By: Jaime Sanders
I am a mother, wife, and patient advocate living with intractable migraine. I am allergic to or do not tolerate many standard migraine treatments, and the pain management options I am left with are extremely limited. Despite a comprehensive strategy to manage my migraine and taking four preventative medications, I am in pain every, single day. Living with migraine disease carries a huge burden. It has forced me to leave the work force and my husband and children to be caregivers.
When I hear of novel treatments in development, like the recent approval of therapies called gepants, I am hopeful but cautious. I have been in this world long enough to know that as soon as a new drug is approved, payers will begin looking at their wallets and turn to third parties like the Institute for Clinical and Economic Review (ICER) for reasons they need not cover the drugs or should implement burdensome and harmful prior authorization strategies. In this instance - though I have serious concerns with ICER’s methodology that devalues my life as someone living with a chronic condition - I was heartened it found two of these new migraine treatments to be cost-effective. I am, however, simultaneously concerned that its recommendations to payers overtly recommend they use burdensome prior authorization criteria, which will lead to delays and barriers for patient access.
Migraine has been synonymous with my life since I can remember. At the age of eight, I was formally diagnosed and put on propranolol for prevention. I was on that medication for five years, but it never worked. At that early age, I learned that migraine is a capricious disease that is difficult to effectively treat. For this reason, it is vital to have good neurologists and headache specialists that know you and your migraine disease, and it is equally important that they are able to do their jobs and prescribe the treatment plan they know is best for their patients without forcing us to try numerous drugs that will not work. Migraine is a progressive disease, and delays lead to more costly migraine attacks and chronification. I know this personally.
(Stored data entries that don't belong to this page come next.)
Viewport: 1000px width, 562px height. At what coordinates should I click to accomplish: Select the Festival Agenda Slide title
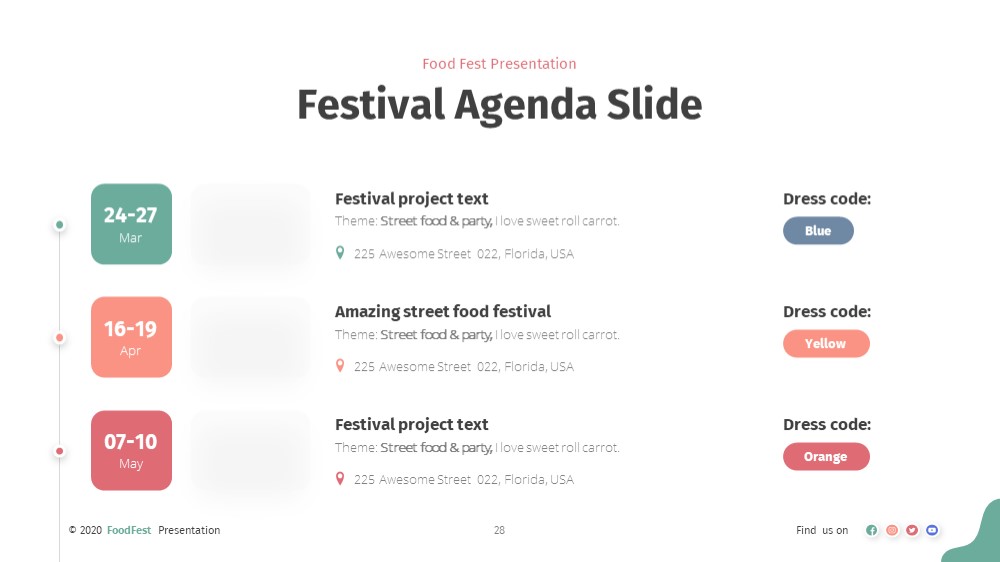tap(499, 105)
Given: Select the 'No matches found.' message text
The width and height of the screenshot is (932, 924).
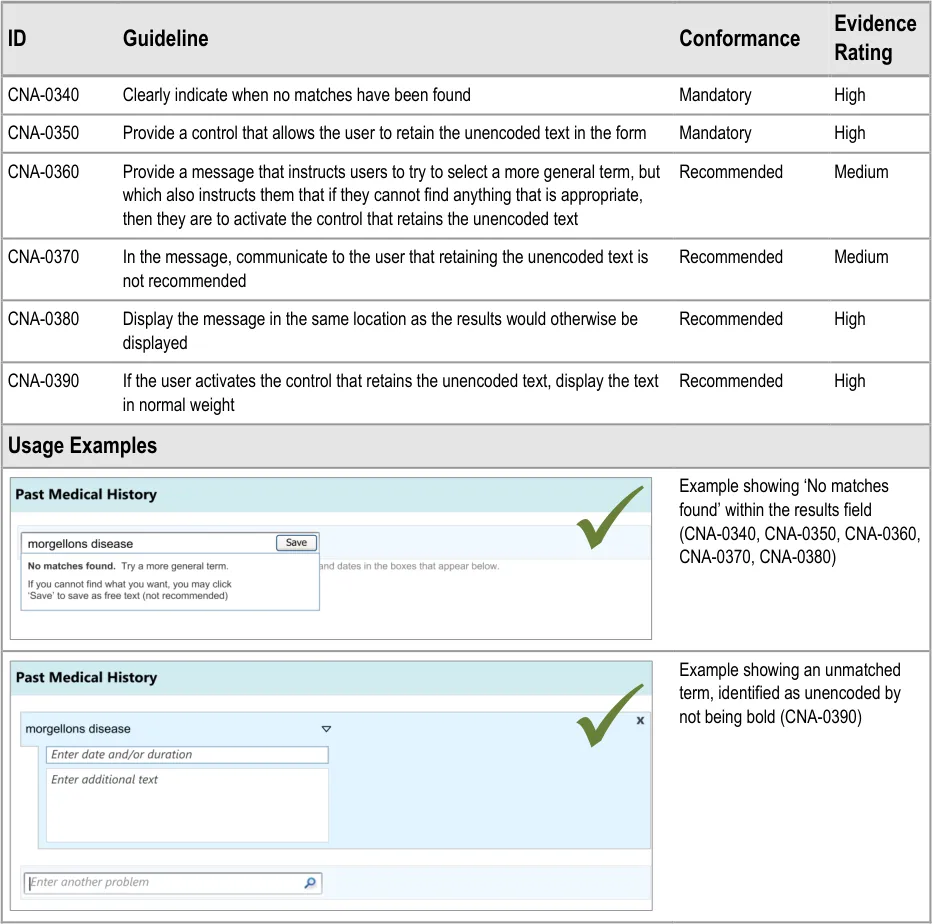Looking at the screenshot, I should pyautogui.click(x=70, y=566).
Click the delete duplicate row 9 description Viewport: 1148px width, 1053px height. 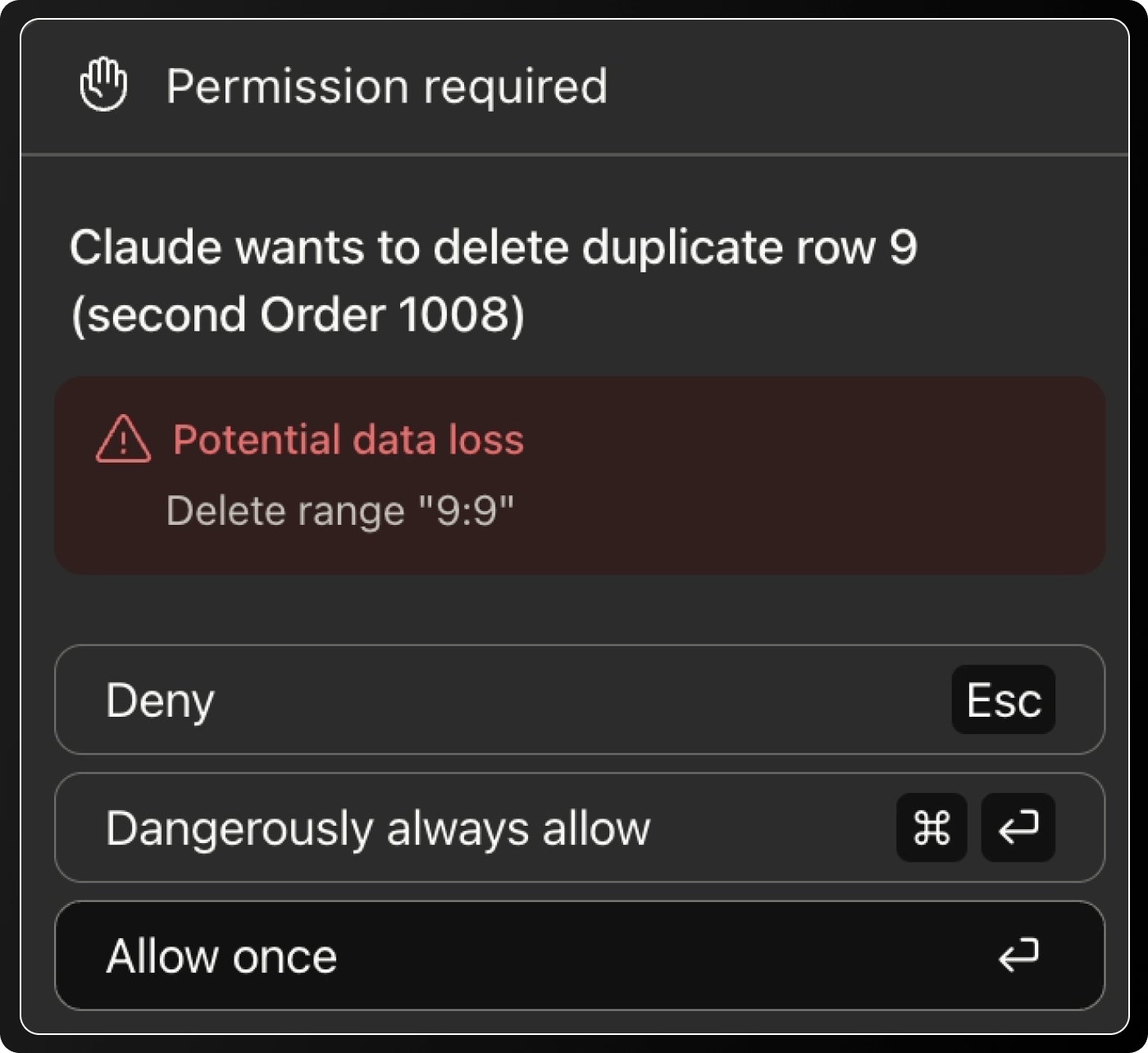[493, 280]
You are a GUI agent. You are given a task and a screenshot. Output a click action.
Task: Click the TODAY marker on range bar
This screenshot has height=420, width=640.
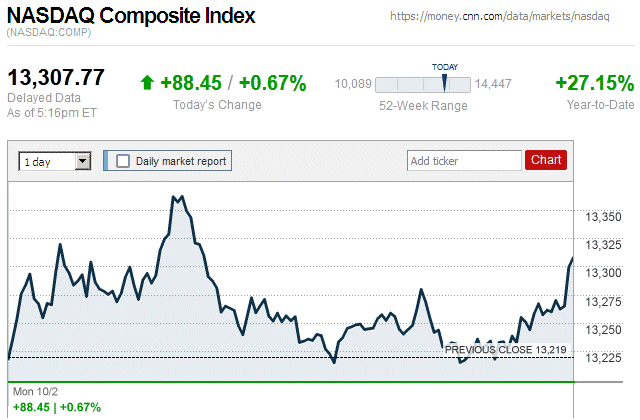coord(445,84)
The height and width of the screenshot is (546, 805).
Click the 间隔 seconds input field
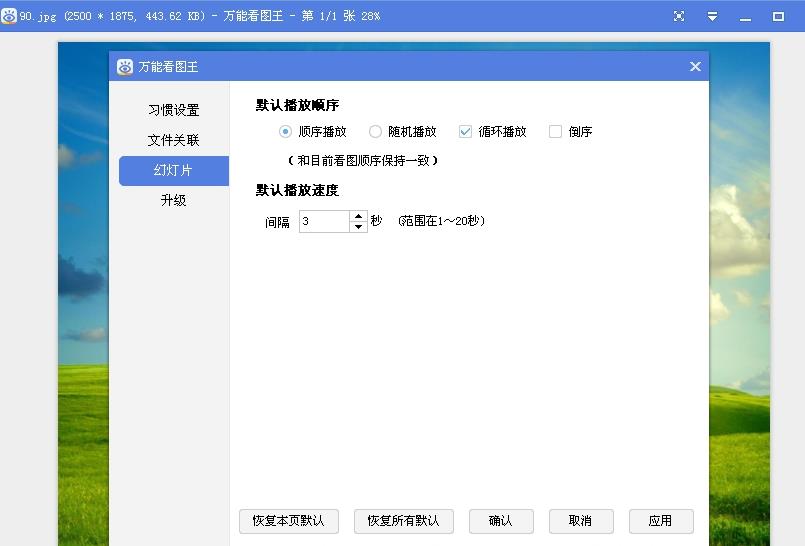(x=323, y=222)
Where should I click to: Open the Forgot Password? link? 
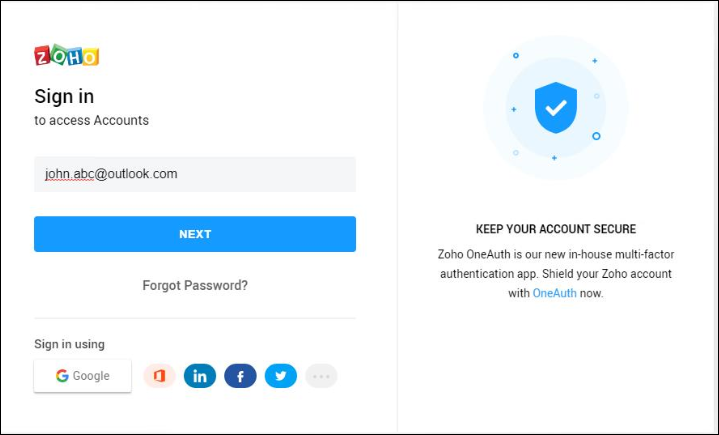pos(195,285)
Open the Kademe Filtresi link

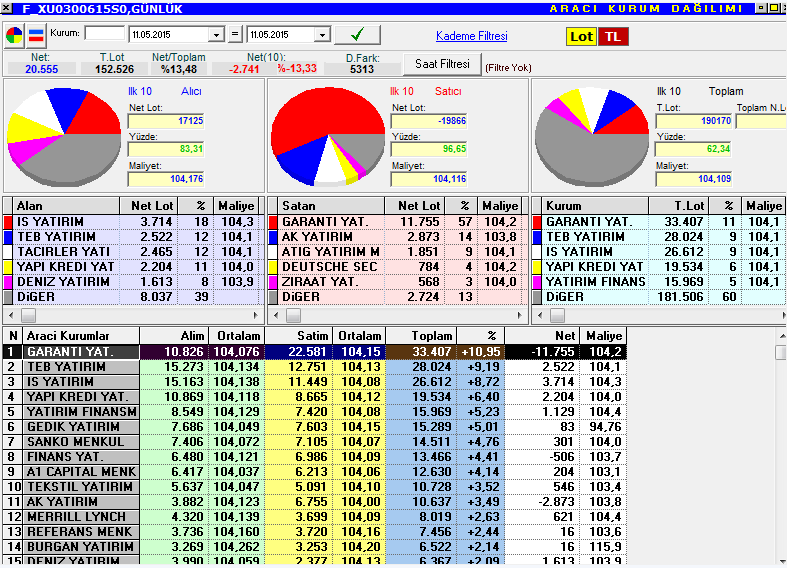coord(472,36)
Most of my life with migraine I was episodic, experiencing 3-10 migraine attacks per month with 1-2 being extremely severe. Then during my third pregnancy, something changed. My first trimester I had a three-month long migraine attack. At the time, I was working full-time, going to school at night, and had a three-year old and a nine-month old at home. Being in pain every single day was exhausting. I assumed I had a brain tumor. After an MRI that came back clear, the conclusion was that it was a migraine that would not go away due to hormones and the pregnancy. After that, the attacks became more severe and lasted longer.
I worked with my doctors and tried every treatment. Over the counter medications didn’t help, and I quickly found that I could not tolerate triptans. I tried several prevention medications, which would work for short periods of time before becoming ineffective.
My story is far too common. Patients like me should immediately access new treatments. To ensure this happens, it is vital that doctors’ assessments be widely accepted in determining which patients have failed or can’t use older medicines. Migraine disease is an incredibly personal journey and the clinician-patient relationship should be primary, not the academics over at ICER or their recommendations for prior authorization, in making treatment decisions.